Angeschlagene AirlineJAL fliegt auf Sicht
Die angeschlagene Japan Airlines zieht ihre Jahresprognose zurück. Für das noch bis Ende März 2010 laufende Geschäftsjahr lässt das nichts Gutes erahnen.
Die Fluggesellschaft Japan Airlines (JAL) begründete den Schritt mit dem schwierigen Geschäftsumfeld. Das Unternehmen hatte für das bis Ende März gehende Finanzjahr mit einem Nettoverlust von 469 Mio. Euro gerechnet. JAL befindet sich seit Monaten in einer finanziell angespannten Situation und bemüht sich um weitere Staatshilfen.
Im ersten Halbjahr rutschte die Fluglinie tief in die roten Zahlen. Der Nettoverlust lag in den sechs Monaten bis September bei umgerechnet rund 977 Mio. Euro (131,22 Mrd. Yen), teilte das Unternehmen weiter mit.
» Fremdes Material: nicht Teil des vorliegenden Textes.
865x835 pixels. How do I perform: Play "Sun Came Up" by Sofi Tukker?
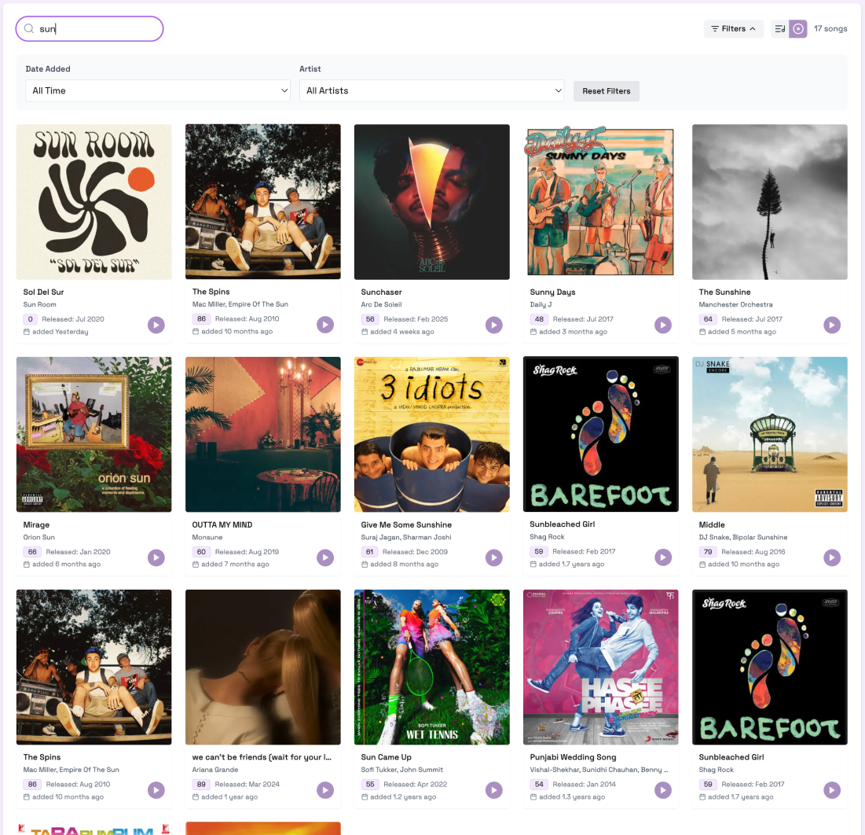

Im Vorjahreszeitraum hatte JAL noch einen Überschuss von 273 Mio. Euro erwirtschaftet.
JAL leidet wie andere Fluggesellschaften auch unter dem rückläufigen Passagier- und Frachtgeschäft im Zuge der Wirtschaftskrise. Erschwerend hinzu kommen bei den Japanern ein Schuldenberg von 10,1 Mrd. Euro und gewaltige Pensionsverpflichtungen.
Japan Airlines hatte daher erst kürzlich Hilfen von der Regierung beantragt. Seit 2001 griff der Staat JAL bereits drei Mal unter die Arme.